A sempre excelente fotografia de Petrus Cariry é peça fundamental na construção do longa.
A atividade mineradora resultou em inúmeros lugarejos e cidades-fantasmas em Minas Gerais”, explica o diretor Marcos Pimentel. “De certa maneira, o filme busca reabitar, reocupar e repovoar esses lugares, como se a narrativa do filme aspirasse conferir uma possibilidade de permanência para cenários que foram extraídos à exaustão. A mineração roubou-lhes não somente o solo, mas também a crença e a alma”, completa.
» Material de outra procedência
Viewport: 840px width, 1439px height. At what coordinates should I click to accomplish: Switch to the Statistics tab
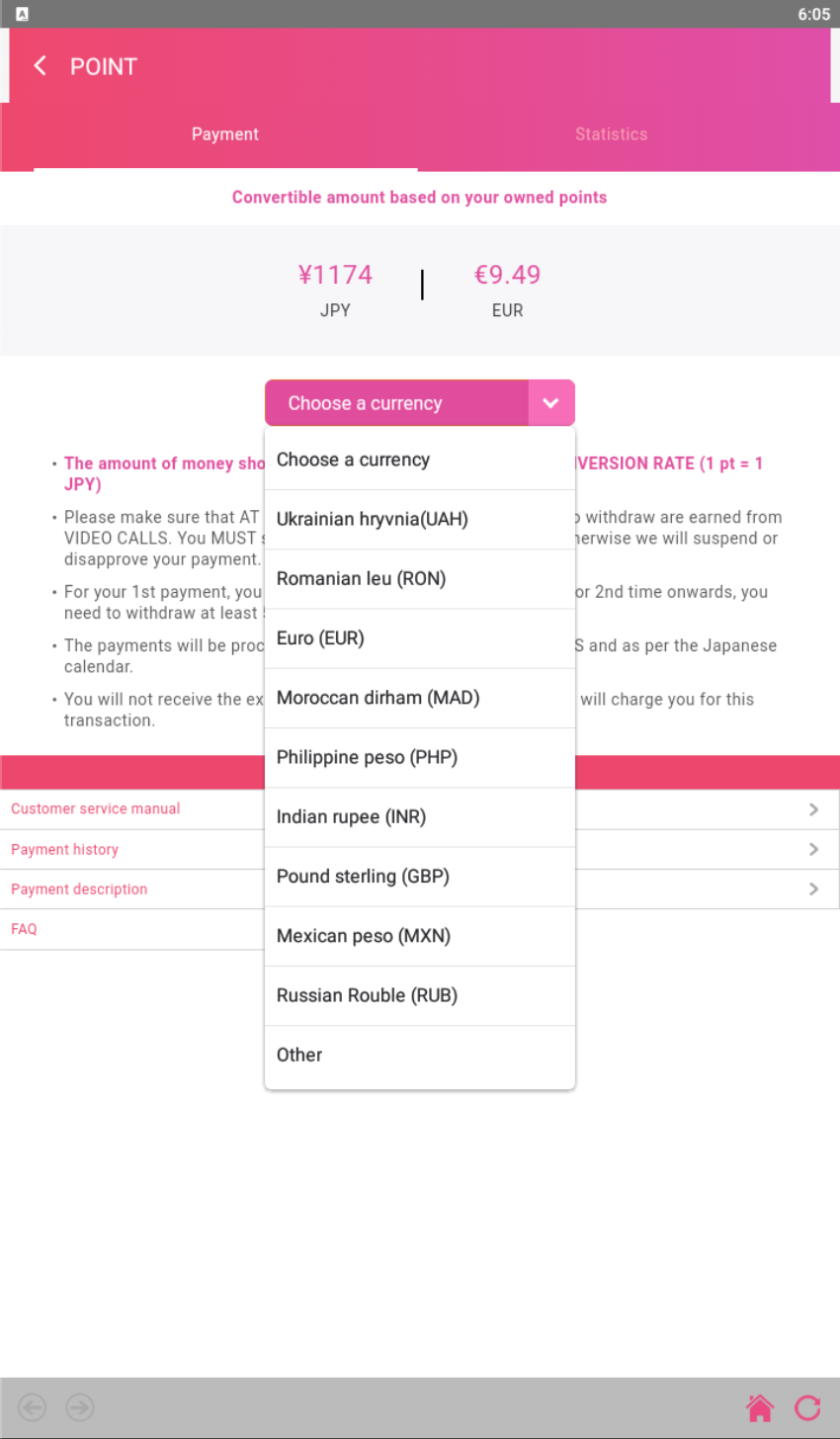click(612, 134)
No elenco ainda estão Adyr Assumpção, Lucas Oranmian, João Filho, Kaio Santos, Daniel Victor, Israel Xavier, Ryan Talles, Carlos Morelli, Lenine Martins, Renato Novaes Oliveira, Lira Ribas, Dinho Lima Flor, Cláudio Lima e Helvécio Izabel
Filhos do Mangue
Do interior para o litoral. Agendado para estrear em cinemas no próximo dia 17/07, “Filhos do Mangue” também enfoca este – digamos – Brasil profundo e relapso. Neste caso, em seu litoral, que estruturalmente não é muito diferente do interiorzão.
O longa começa em clima de mistério e violência, mostrando um homem (Felipe Camargo) acordando numa praia, e imediatamente sendo arrastado por um grupo de pessoas raivosas que o ameaçam. Ele é levado para um galpão onde, do lado de fora, há um outro grupo ainda maior de pessoas ainda mais raivosas que querem matar o sujeito. Todos falam em “devolver o dinheiro roubado”, mas o tal homem perdeu a memória, e não sabe do que se trata. Ele não se lembra sequer de seu próprio nome.
É nesta voltagem alta que começa “Filhos do Mangue”, quinto longa metragem de Eliane Caffé, filme que conquistou os prêmios de direção e atriz coadjuvante (Genilda Maria) no Festival de Gramado do ano passado.
Os primeiros momentos são eletrizantes, com a diretora (como já havia feito no seu ótimo “Narradores de Javé”) esbanjando talento e habilidade em fazer o público perder totalmente a noção de quem é ator profissional e de quem é habitante local naquele contexto de vilarejo ribeirinho.
Diante da impossibilidade de resolução imediata do problema, tudo se aquieta. E a amnésia do protagonista – que logo saberemos se chamar Pedro Chão – se apresenta como uma possibilidade de reinvenção e redenção ao alegado criminoso. Aos poucos, constrói-se uma instigante gama de personagens que se entrelaçam em situações bem brasileiras, como a violência contra mulheres, a exploração dos nativos e a luta pela sobrevivência, entre outras.
Lembrando “Kenoma” – outro incitante longa de Caffé – os contrastes entre o simbólico/poético e o rústico/áspero se estabelecem na narrativa.
Gravado em Barra do Cunhaú, Rio Grande do Norte, “Filhos do Mangue” traz ainda em seu elenco Titina Medeiros, Maria Alice da Silva, Roney Villela, Jeniffer Setti, Thiago Justino, Genilda Maria, Pequena Cintilante, Luana Cavalcante, além de pescadores, criadores de ostras e população local.